Wolfgang Laib. Milkstone. 1978 2790
WOLFGANG LAIB: I'm Wolfgang Laib. This piece we are talking about is a Milkstone. It's one of my very early pieces. It's a small slab of pure white marble which has a very, very fine indention on the top with a rim.
I work first with a small machine, but most of the rim and everything I grind by hand with sandpaper and water, which is a lot of work. But it's a very beautiful, meditative work, which I always like to do. I participate in something which I feel is very independent of myself and also has a universal meaning.
And you pour milk into this on the surface, which is only for some hours, and then it has to be replaced. I mean the stone is like millions of years old and the milk is just there for some hours.

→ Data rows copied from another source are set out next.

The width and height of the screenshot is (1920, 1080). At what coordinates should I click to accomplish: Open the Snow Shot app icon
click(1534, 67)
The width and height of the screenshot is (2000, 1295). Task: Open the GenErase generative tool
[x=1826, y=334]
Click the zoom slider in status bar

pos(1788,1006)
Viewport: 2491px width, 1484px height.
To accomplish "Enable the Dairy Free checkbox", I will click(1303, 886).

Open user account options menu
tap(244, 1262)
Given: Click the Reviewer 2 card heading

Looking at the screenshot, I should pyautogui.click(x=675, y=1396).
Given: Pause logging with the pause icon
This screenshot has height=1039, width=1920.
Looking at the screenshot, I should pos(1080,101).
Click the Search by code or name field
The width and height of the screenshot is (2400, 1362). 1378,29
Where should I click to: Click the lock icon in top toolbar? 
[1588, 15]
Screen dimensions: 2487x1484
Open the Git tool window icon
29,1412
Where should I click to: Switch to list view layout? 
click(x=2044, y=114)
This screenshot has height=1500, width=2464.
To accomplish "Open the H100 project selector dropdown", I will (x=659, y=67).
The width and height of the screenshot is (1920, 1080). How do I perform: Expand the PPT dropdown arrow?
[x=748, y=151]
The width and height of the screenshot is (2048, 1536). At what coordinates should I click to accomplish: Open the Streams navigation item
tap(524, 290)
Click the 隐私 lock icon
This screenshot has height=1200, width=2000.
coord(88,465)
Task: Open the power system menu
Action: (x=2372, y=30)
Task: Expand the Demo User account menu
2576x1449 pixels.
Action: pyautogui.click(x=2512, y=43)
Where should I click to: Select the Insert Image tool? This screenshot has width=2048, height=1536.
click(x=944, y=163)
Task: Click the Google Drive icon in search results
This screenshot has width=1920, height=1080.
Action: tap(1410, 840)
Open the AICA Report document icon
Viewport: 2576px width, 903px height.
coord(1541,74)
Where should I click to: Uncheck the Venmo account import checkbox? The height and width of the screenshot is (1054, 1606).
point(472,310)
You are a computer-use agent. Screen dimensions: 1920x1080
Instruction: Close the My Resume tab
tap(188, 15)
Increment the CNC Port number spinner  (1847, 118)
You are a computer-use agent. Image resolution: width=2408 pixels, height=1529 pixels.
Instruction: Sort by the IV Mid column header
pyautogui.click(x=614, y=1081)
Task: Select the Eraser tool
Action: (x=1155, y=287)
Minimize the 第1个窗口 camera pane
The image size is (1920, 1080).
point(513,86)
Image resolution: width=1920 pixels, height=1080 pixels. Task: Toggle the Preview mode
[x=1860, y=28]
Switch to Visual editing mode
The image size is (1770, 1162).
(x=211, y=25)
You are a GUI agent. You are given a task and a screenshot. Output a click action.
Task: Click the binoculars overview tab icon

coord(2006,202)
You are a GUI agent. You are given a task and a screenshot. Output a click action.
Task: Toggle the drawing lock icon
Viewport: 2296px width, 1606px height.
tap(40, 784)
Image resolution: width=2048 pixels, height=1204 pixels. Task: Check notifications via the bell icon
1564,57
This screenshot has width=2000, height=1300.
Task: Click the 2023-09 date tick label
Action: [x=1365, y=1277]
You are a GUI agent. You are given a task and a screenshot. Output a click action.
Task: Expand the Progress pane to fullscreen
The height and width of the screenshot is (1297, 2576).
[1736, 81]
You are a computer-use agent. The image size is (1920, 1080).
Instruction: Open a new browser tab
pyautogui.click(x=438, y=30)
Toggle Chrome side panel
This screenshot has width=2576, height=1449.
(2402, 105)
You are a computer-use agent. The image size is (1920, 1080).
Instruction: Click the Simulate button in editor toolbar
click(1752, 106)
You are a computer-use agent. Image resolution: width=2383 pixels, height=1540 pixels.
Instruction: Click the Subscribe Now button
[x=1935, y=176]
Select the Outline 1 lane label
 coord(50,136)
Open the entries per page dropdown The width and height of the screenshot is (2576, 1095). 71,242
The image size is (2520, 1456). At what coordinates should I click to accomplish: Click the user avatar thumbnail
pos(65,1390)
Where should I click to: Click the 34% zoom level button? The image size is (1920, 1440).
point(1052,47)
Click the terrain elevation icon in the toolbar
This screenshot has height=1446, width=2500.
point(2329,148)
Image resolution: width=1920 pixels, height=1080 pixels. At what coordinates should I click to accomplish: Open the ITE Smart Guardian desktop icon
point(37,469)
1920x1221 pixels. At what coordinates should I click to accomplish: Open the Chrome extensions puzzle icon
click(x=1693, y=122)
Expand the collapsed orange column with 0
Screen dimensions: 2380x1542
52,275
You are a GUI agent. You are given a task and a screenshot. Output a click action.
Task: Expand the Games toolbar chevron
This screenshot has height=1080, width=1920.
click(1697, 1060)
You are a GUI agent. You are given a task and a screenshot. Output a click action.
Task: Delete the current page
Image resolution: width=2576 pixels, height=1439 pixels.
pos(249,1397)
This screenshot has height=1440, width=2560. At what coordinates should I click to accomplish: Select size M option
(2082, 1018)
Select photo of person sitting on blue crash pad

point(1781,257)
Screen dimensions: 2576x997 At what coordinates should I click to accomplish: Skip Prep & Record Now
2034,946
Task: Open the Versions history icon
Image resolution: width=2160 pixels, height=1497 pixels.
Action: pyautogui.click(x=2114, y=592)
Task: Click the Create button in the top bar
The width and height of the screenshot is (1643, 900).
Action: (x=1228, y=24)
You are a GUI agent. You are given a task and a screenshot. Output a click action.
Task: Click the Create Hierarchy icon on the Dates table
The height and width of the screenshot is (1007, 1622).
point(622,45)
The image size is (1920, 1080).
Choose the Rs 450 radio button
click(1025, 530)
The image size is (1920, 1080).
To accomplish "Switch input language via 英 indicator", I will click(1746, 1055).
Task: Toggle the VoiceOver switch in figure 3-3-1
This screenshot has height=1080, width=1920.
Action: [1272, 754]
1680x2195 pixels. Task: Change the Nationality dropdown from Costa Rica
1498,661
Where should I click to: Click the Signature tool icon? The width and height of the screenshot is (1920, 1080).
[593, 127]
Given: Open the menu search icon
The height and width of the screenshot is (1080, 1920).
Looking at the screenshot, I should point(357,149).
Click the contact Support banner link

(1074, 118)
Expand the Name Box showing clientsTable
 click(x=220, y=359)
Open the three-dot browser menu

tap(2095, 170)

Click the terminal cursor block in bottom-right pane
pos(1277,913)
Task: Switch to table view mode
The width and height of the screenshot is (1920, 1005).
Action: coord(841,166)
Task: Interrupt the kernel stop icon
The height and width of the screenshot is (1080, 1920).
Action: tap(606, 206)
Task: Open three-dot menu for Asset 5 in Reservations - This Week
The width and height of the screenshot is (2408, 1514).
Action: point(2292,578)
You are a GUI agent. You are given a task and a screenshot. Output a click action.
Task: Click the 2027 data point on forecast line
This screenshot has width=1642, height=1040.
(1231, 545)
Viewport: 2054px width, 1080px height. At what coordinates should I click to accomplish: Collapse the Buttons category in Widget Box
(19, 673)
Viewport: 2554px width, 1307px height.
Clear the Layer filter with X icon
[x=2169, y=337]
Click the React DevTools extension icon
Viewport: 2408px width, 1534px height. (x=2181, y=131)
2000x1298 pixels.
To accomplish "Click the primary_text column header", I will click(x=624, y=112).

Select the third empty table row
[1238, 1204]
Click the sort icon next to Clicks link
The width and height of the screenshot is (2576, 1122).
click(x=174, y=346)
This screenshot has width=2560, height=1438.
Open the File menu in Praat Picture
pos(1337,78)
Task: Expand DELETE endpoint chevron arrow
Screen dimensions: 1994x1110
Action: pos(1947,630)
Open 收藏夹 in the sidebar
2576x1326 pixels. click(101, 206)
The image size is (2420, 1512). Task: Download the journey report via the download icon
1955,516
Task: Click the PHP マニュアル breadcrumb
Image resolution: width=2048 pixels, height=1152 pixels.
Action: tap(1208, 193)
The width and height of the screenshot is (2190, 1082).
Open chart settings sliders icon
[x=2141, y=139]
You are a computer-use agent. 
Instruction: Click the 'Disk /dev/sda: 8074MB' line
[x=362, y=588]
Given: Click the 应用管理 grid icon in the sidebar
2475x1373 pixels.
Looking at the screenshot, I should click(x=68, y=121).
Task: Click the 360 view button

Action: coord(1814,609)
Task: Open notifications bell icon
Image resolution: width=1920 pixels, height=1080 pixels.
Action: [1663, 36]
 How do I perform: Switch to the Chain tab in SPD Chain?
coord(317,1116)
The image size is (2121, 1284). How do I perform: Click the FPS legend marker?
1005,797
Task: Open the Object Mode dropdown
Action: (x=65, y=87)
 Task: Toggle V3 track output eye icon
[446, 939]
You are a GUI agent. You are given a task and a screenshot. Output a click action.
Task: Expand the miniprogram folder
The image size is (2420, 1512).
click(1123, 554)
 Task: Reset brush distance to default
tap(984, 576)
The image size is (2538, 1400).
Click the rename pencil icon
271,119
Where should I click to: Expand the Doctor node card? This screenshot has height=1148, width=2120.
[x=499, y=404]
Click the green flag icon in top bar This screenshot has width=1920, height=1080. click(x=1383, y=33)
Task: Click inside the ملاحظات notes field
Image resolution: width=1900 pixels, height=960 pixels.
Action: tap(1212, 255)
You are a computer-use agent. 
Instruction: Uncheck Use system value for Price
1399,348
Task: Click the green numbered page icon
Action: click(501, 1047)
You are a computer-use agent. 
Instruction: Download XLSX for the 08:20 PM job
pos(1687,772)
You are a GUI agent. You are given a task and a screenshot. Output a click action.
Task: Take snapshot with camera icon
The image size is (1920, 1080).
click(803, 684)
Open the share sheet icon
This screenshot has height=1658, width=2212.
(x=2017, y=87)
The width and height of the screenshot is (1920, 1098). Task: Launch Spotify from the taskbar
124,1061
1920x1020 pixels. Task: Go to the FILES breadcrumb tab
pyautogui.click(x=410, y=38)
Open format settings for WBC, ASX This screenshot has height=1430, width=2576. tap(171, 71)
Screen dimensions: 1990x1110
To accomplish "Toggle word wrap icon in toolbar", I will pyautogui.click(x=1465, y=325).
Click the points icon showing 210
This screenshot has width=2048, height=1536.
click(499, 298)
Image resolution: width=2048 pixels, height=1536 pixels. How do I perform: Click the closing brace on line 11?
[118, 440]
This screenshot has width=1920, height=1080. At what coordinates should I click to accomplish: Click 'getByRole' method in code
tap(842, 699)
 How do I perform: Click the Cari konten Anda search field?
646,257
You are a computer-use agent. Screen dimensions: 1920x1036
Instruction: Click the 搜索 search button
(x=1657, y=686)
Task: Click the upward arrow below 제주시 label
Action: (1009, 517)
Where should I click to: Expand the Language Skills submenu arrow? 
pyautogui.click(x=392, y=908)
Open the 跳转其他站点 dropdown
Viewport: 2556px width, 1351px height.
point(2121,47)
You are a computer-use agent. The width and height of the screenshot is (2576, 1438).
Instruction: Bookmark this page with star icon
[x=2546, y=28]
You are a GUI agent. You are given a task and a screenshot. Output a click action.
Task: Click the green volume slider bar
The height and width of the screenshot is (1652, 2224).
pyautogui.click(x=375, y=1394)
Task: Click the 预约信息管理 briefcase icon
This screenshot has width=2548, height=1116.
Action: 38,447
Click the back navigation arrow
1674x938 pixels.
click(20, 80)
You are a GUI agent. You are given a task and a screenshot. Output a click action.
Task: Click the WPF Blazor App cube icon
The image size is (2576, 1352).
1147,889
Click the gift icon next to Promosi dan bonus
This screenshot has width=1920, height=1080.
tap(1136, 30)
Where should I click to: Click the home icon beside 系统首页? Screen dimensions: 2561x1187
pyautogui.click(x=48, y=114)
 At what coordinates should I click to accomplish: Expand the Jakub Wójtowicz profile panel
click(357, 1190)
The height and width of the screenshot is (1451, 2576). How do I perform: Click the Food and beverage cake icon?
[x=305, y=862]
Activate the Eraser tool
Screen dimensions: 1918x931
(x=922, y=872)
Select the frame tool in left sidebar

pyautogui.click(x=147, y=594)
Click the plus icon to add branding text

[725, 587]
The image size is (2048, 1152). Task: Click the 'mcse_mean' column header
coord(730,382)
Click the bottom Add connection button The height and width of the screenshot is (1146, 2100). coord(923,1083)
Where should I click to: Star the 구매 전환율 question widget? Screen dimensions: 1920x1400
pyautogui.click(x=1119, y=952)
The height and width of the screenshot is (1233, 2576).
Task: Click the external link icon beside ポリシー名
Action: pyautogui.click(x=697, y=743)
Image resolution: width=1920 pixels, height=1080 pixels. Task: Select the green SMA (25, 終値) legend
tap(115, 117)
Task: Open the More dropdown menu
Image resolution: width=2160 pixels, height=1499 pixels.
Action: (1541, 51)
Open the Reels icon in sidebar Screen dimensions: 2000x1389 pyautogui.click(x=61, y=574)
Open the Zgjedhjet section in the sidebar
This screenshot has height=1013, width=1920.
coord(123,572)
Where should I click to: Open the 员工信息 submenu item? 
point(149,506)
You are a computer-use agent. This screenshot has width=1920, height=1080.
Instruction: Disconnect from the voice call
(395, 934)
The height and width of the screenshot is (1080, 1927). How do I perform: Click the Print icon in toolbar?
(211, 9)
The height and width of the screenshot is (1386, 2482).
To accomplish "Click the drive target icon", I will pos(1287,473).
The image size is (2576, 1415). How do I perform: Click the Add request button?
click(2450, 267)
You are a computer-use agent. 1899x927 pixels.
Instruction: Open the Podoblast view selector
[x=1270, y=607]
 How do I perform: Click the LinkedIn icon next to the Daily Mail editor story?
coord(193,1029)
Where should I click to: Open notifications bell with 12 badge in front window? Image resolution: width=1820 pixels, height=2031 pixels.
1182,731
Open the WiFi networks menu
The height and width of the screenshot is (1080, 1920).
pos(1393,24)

It's a very very simple thing, but the milk surface can contain everything you can think of.
AGNES GUND: I am Agnes Gund. I like this piece because it's a lot about the depth, using something that was the same color as the ground and that had to be worked in to the stone and then was about the milk and the stone, but really about perception that you have of depth.
WOLFGANG LAIB: Aggie Gund was amazing that she found her way immediately. It was at that time very rare that somebody like her would buy work from a totally unknown artist whom she had never seen before. And I met her in 1979 and then she wanted to visit me. This visit was a very, very emotional and beautiful visit, and since then we have this incredible friendship.